Tecelliyât-i zâtiyyeye kavuşanlar kalb makâmından yukarı çıkmışlar, kal­bin sâhibine varmışlardır. Hâllere köle olmakdan kurtulmuşlar, hâlleri verene ulaşmışlardır. Bunların vecd ve simâ’a ihtiyâcları yokdur. Çünki, ze­mânları değişmez. Hâlleri devâmlıdır. Dahâ doğrusu vaktleri ve hâlleri yok­dur. Bunlara (Ebül-vakt) ve (Erbâb-üt-temkîn) denir. Bunlar kavuşmuş­lardır. Hiç geri dönmezler. Birşey gayb etmezler. Birşey gayb etmiyen, birşey bulmaz. Evet, sona kavuşanlar arasında, vaktleri devâmlı olduğu hâl­de, simâ’dan fâidelenenler de vardır. Bunları biraz aşağıda açıklayacağız. İnşâallahü teâlâ.

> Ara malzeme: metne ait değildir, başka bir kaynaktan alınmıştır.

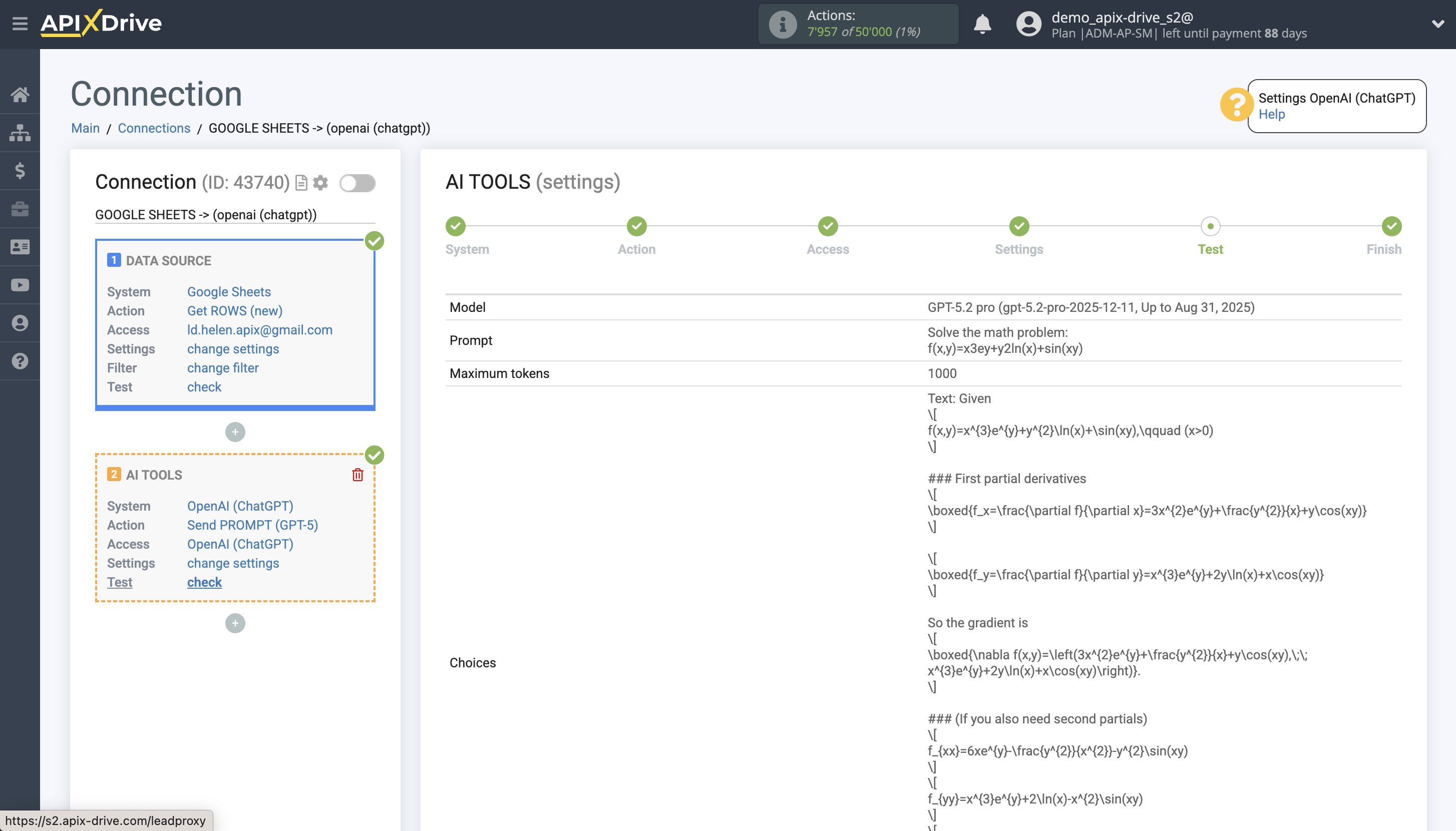Open the briefcase icon in sidebar
Viewport: 1456px width, 831px height.
21,209
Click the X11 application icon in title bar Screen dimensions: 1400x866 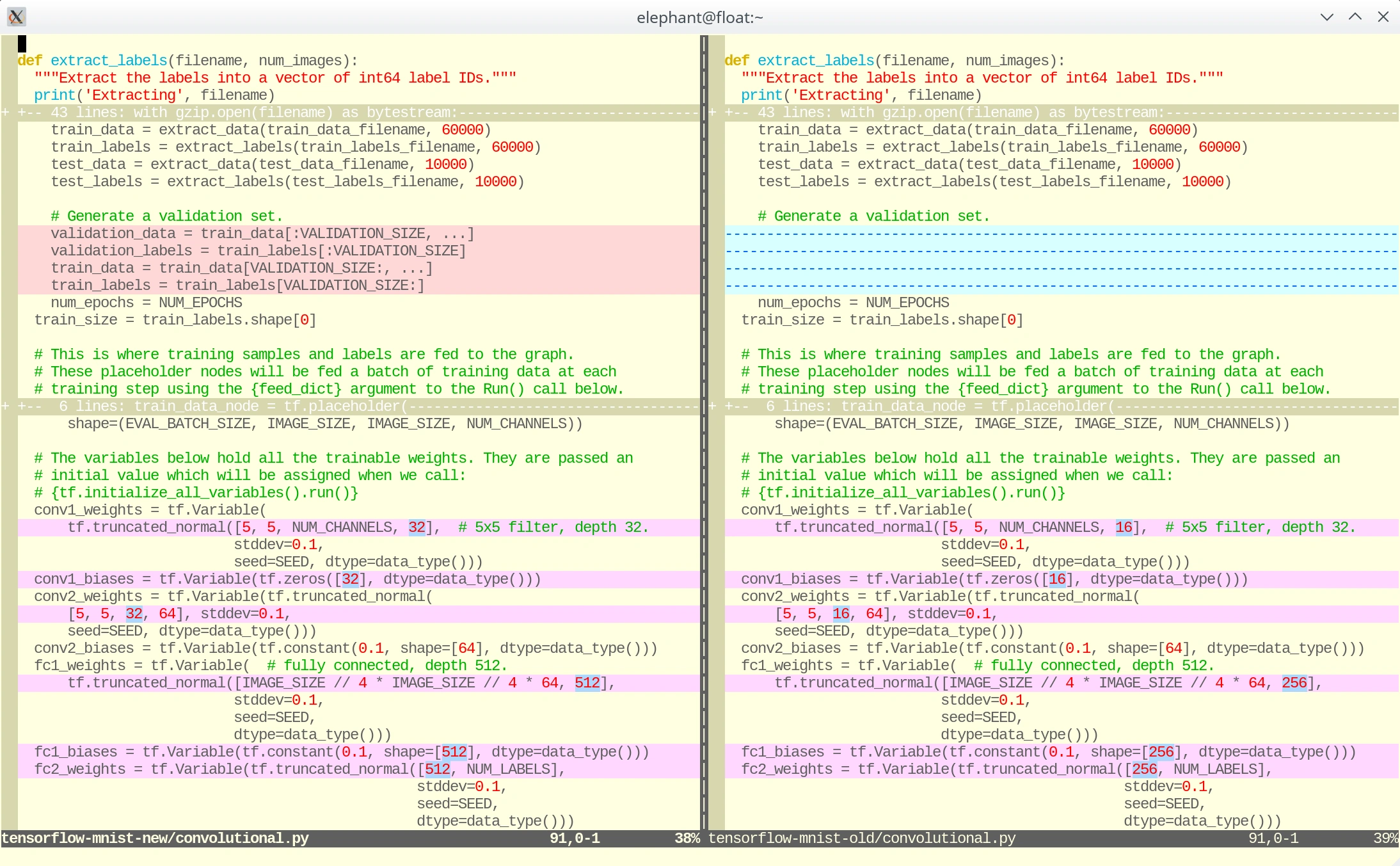click(16, 17)
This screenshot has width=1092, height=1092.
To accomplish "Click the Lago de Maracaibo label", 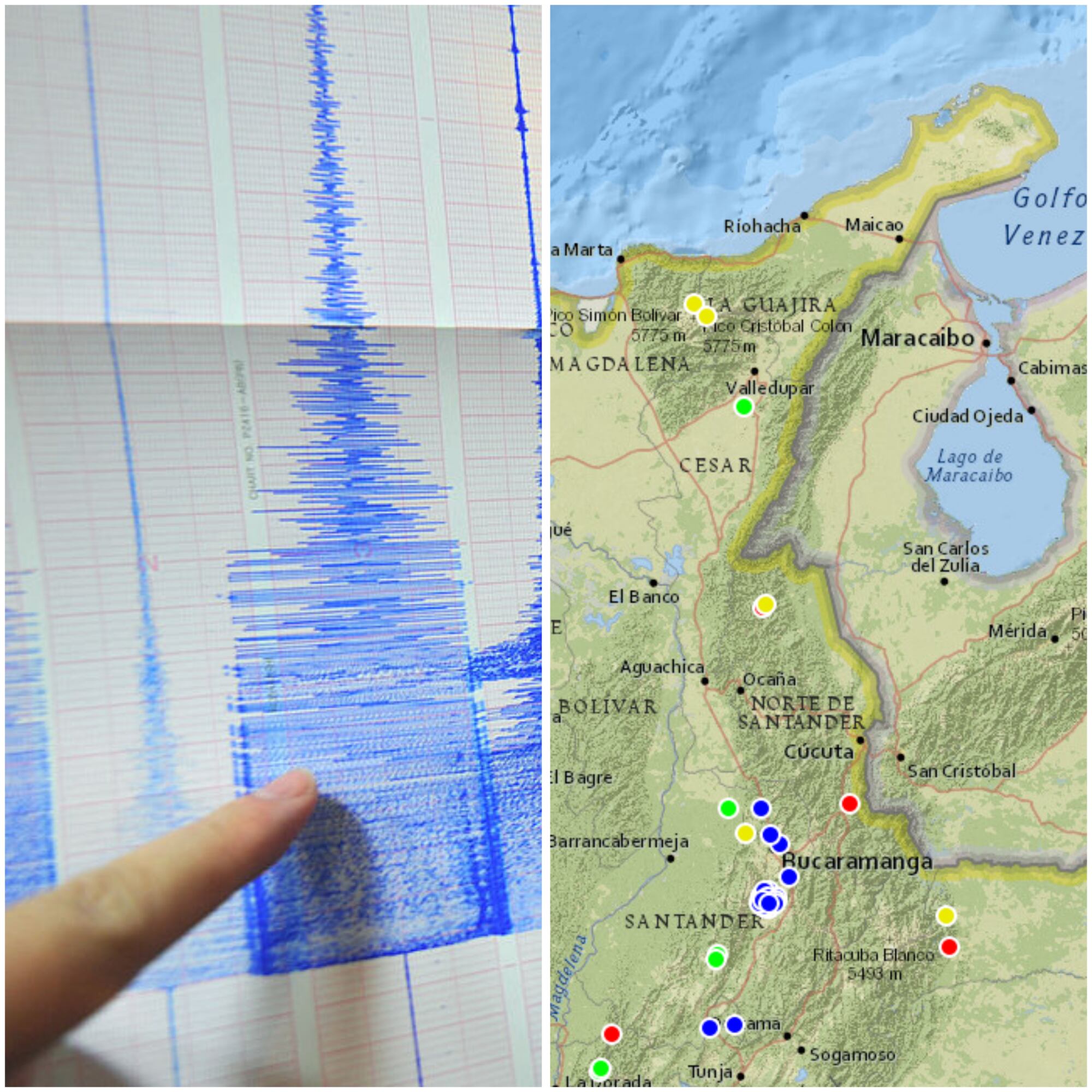I will pos(969,465).
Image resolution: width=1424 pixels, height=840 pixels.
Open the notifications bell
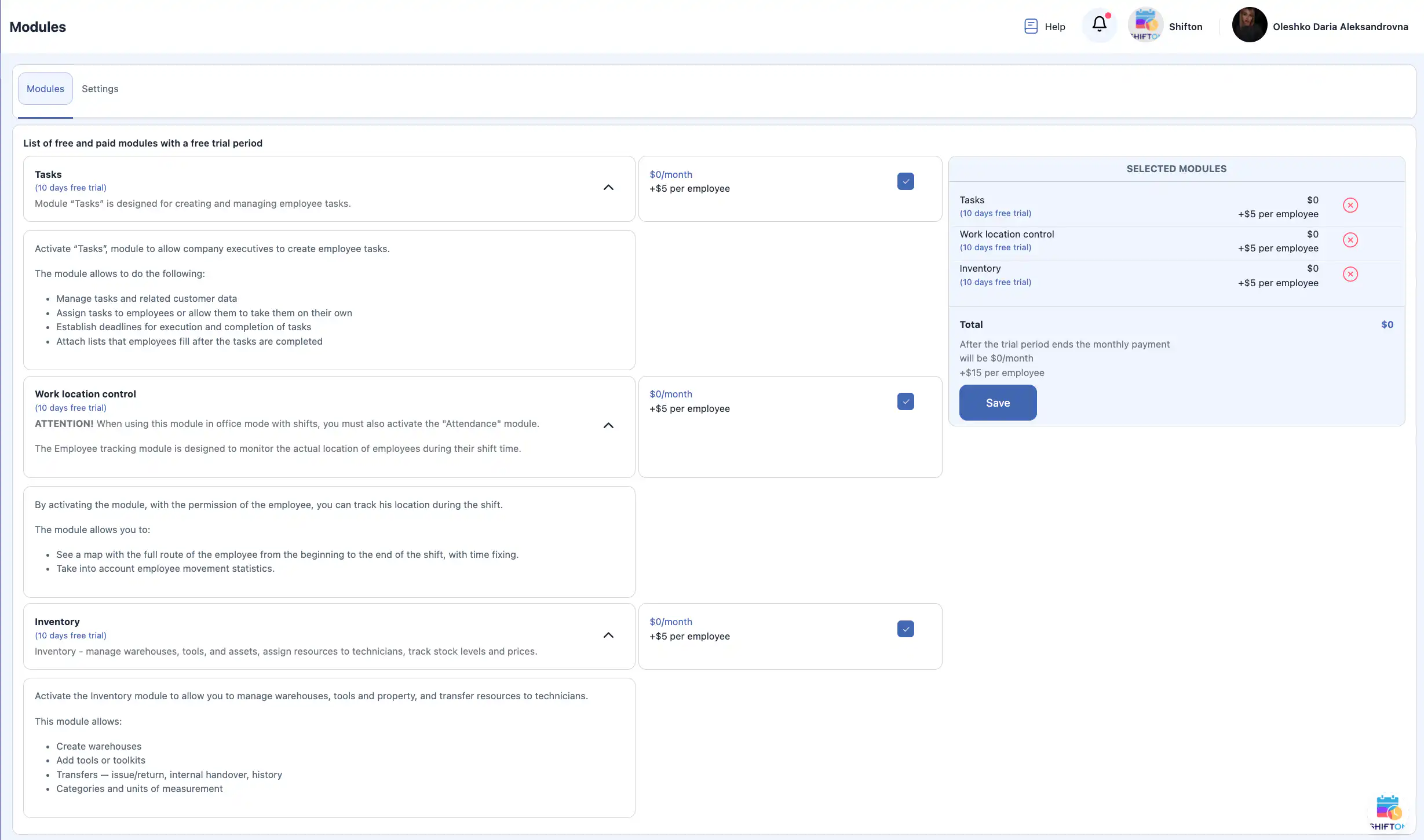coord(1099,25)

Süâl: Resûlullah “sallallahü aleyhi ve sellem”, (Allahü teâlâ ile öyle vak­tim olur ki, o ânda hiçbir melek ve hiçbir Peygamber bana yaklaşamaz) bu­yurdu. Bu hadîs-i şerîf vaktin devâmlı olmadığını göstermiyor mu?

Cevâb: Bu hadîs doğru ise, âlimlerin çoğu, burada bildirilen vaktin de­vâmlı olduğunu anlamışlardır. Şöyle de deriz ki, devâmlı olan vaktde ara­sıra husûsî hâller de olur. Bu hadîs-i şerîf, bu hâlleri bildirmekdedir.

Süâl: Tegannî dinlemek, bu hâllerin bulunduğu zemân belki fâideli olur. Böyle olunca, nihâyete kavuşanlar da, bu hâlleri elde etmek için si­mâ’a muhtâc olur.

Cevâb: Bu hâller, nemâz kılarken hâsıl olmakdadır. Nemâzın dışında da hâsıl olursa, nemâzın te’sîri iledir.